* What to do *
Within the data that follows, set down exactly the lines from the one containing "Apply the ALV filter button" through the one containing "Task: Click the video", both ends included.

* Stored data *
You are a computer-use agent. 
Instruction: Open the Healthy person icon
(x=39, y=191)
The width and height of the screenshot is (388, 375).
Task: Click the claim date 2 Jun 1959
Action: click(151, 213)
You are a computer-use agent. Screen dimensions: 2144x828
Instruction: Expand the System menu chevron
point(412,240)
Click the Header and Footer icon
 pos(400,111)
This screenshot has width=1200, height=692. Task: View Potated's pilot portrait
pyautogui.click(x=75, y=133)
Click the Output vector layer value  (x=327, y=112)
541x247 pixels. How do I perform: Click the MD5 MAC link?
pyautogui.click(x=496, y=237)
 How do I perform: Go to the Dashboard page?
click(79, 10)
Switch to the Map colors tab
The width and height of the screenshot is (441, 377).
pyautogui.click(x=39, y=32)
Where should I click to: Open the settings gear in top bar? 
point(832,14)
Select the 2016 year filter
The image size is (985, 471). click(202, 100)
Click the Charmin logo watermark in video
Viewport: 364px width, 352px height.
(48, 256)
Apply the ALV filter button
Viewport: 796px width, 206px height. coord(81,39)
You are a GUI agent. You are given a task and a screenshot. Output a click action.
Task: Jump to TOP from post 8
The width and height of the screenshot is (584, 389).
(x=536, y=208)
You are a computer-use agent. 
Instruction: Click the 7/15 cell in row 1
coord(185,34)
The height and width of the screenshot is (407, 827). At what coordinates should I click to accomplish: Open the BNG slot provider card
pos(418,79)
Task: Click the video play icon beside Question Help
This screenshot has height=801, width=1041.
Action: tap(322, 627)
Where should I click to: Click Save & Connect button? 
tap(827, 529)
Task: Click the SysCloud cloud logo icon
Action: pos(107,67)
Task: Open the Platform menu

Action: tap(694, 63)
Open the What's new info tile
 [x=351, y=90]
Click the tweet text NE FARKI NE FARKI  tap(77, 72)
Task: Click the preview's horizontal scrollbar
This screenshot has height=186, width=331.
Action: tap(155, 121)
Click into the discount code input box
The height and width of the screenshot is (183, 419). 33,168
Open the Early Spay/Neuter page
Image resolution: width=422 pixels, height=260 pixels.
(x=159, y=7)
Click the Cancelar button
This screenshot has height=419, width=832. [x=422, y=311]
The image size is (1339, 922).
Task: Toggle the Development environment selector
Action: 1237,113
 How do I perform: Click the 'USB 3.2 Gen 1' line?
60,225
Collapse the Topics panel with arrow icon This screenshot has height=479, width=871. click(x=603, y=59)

* Response to the exercise *
Apply the ALV filter button
Viewport: 796px width, 206px height. coord(81,39)
You are a GUI agent. You are given a task and a screenshot. Output a click action.
Task: Jump to TOP from post 8
The width and height of the screenshot is (584, 389).
(x=536, y=208)
You are a computer-use agent. 
Instruction: Click the 7/15 cell in row 1
coord(185,34)
The height and width of the screenshot is (407, 827). At what coordinates should I click to accomplish: Open the BNG slot provider card
pos(418,79)
Task: Click the video play icon beside Question Help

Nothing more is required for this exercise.